Others have faced direct aggression on the streets. Lily-May Foley, a Malaysian part time student, faced a slew of verbal abuse in Manchester on the day of the results:
“I was waiting to get to Piccadilly and two Caucasian men were going around the streets being rowdy, shouting, ‘We won, we won!’ They came up to me and shouted ‘**** off home, you Paki!’ but were then chased off by police officers. The last time I faced any abuse like this was back in 2012, but it happened to me quite regularly back then, so this incident was no big deal to me.”

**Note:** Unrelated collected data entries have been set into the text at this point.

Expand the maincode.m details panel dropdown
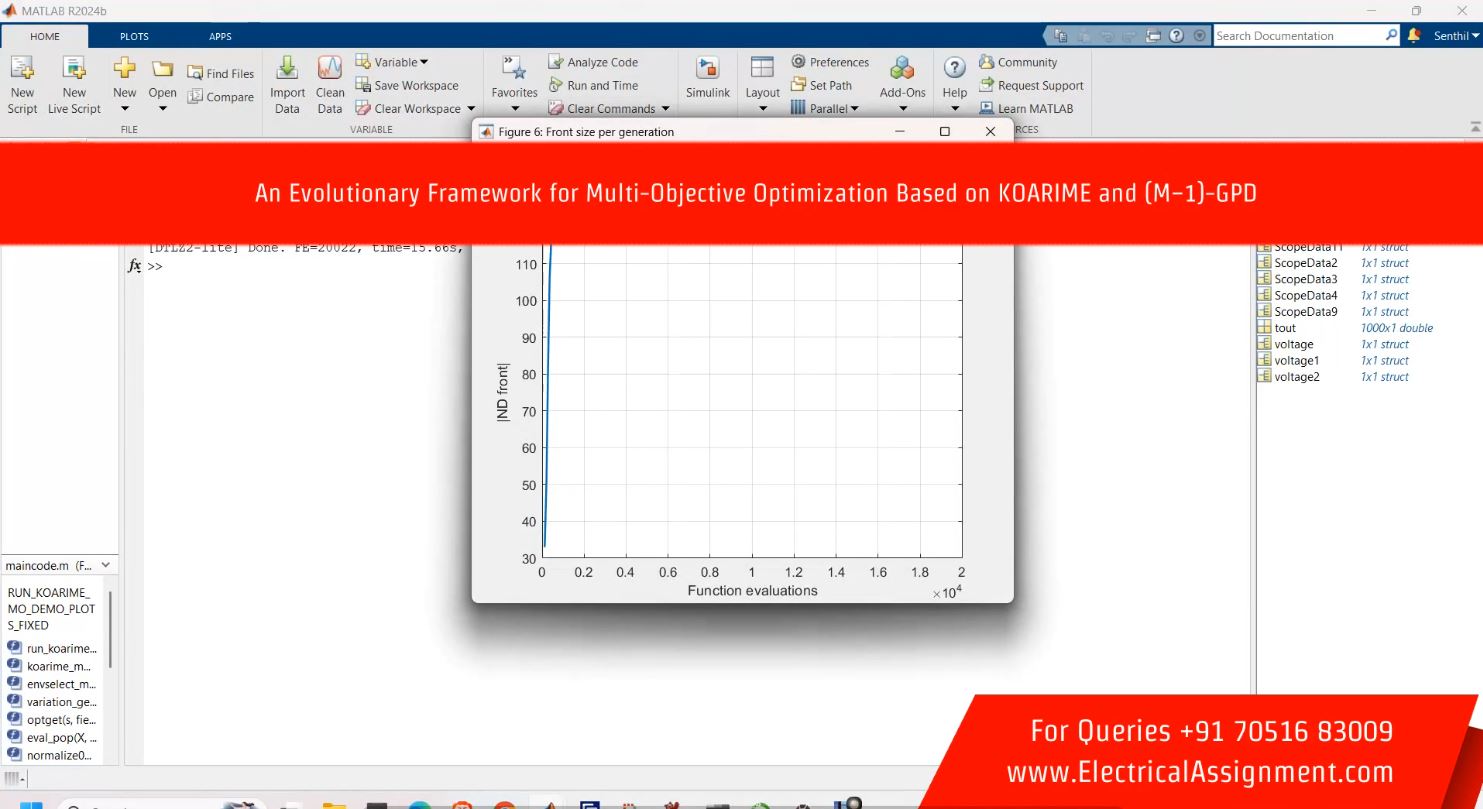This screenshot has width=1483, height=809. (x=106, y=565)
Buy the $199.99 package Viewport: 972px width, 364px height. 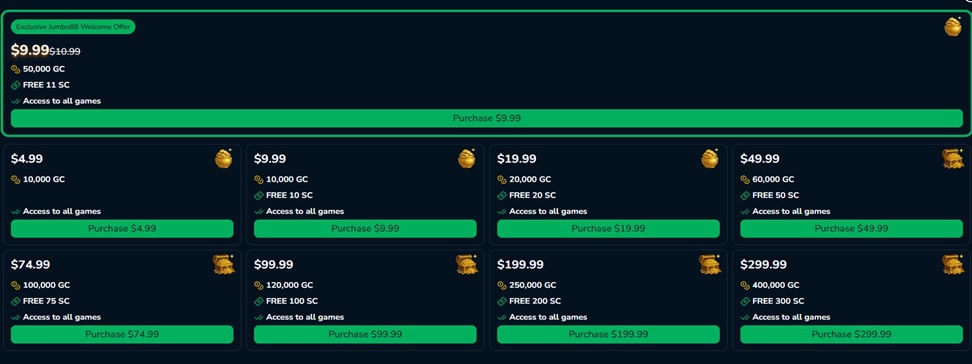pos(608,334)
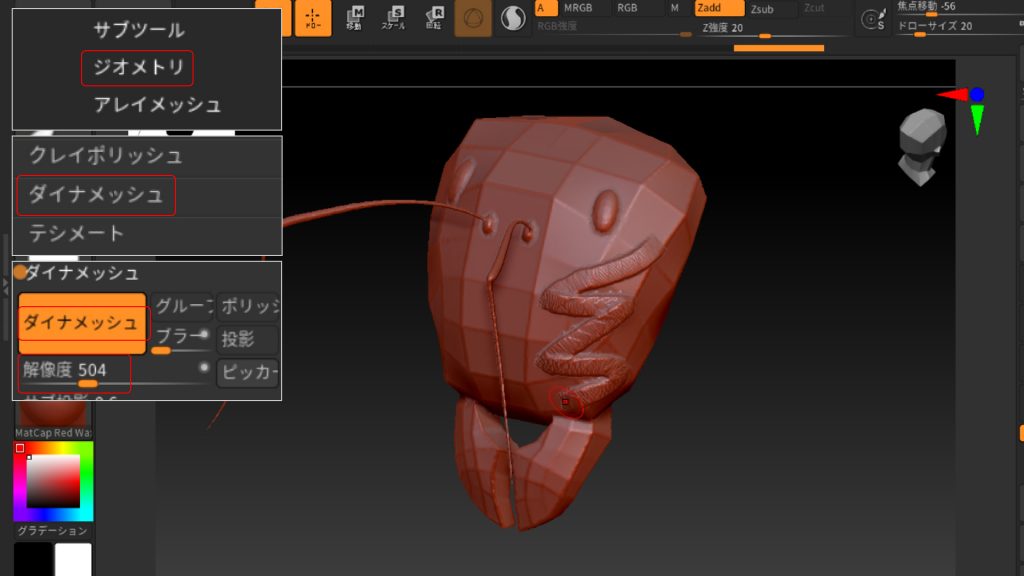1024x576 pixels.
Task: Activate the Draw pointer icon
Action: point(315,18)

Certainly, for some people like Lily, incidents like these can be shrugged off. But for others like international student Katina Petrou, who flew back home to Germany to see family just before the Brexit vote, there is a fear for their own safety and how the UK itself will turn out. Petrou spoke of a “Pre-war mood” making waves throughout Europe currently, and fears of how Manchester will be when she arrives back for university. A Tumblr blog entitled, ‘This is What You Have Done, Brexit’ even details and collects harrowing stories of public racial abuse from users, further increasing fears and anxieties.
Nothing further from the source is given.